Find the word "target" in the listing, and copy out each line where it turns up.

--------------------------------------------------

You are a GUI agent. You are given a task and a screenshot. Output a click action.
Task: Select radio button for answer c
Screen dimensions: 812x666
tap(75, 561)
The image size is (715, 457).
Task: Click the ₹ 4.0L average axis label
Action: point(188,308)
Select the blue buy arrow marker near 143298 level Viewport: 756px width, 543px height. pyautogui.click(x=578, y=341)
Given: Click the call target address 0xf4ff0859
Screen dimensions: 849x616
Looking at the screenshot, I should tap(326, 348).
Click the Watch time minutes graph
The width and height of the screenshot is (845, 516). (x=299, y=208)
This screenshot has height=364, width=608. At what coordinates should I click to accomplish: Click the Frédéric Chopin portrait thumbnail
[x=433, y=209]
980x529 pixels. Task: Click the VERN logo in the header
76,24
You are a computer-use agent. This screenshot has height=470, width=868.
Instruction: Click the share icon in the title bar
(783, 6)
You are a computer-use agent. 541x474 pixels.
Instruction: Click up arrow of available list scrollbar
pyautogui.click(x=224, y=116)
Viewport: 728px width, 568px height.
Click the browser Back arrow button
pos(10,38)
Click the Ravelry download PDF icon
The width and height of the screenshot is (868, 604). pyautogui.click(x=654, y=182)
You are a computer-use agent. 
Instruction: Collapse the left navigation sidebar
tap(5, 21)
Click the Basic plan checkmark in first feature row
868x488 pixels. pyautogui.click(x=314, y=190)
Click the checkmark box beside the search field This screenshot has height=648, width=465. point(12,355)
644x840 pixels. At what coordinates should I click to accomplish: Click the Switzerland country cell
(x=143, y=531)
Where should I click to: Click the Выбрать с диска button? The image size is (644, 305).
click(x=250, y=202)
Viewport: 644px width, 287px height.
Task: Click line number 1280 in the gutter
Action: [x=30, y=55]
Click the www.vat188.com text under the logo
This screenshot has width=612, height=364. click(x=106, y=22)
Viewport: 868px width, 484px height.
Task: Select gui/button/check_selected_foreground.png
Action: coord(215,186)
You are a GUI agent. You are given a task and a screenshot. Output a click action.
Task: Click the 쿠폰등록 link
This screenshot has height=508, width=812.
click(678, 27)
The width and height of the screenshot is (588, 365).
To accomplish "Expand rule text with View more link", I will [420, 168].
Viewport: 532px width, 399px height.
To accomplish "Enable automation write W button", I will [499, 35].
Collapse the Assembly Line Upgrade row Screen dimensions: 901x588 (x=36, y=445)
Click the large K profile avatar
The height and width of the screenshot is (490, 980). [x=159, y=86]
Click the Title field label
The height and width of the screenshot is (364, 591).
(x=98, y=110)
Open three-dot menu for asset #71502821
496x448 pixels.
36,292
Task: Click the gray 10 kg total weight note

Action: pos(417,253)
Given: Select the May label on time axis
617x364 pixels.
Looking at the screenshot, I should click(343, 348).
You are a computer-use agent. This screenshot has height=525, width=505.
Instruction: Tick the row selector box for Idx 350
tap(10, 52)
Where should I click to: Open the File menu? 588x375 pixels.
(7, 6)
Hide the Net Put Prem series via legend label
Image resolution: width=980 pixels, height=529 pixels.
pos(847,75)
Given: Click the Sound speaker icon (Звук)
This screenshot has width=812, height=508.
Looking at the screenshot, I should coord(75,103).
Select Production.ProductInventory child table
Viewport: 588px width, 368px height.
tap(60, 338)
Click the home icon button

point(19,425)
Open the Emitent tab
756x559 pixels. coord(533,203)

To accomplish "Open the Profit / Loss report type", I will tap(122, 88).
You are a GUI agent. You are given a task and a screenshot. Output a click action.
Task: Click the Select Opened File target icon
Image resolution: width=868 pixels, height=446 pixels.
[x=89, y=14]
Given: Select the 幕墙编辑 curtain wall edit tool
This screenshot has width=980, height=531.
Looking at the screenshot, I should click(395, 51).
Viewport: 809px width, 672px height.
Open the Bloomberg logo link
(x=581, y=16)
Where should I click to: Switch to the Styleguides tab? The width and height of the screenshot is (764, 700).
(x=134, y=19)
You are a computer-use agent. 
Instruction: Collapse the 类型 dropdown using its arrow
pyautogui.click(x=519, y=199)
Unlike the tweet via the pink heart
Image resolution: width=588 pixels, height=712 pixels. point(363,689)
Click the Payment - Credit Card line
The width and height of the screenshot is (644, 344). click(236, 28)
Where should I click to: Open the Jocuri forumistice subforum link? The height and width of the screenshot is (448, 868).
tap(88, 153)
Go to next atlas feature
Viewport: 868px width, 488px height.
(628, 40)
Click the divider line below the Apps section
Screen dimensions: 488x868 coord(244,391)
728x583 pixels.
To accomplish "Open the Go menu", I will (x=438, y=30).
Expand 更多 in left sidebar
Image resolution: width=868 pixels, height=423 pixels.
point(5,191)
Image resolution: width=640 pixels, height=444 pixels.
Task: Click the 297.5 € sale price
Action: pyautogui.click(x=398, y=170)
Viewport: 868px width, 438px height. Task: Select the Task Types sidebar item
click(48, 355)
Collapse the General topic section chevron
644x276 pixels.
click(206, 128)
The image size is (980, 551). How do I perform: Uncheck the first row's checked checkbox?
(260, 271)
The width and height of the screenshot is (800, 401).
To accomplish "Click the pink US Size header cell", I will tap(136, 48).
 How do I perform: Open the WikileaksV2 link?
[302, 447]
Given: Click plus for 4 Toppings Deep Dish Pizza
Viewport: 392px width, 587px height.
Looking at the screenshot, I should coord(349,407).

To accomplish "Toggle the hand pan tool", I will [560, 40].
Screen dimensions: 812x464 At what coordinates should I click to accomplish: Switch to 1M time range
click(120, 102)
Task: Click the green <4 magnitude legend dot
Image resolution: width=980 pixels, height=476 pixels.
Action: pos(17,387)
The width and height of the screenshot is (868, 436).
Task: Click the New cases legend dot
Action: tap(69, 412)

--------------------------------------------------

### YOUR SOLUTION
Given: Click the call target address 0xf4ff0859
Task: Click the Select Opened File target icon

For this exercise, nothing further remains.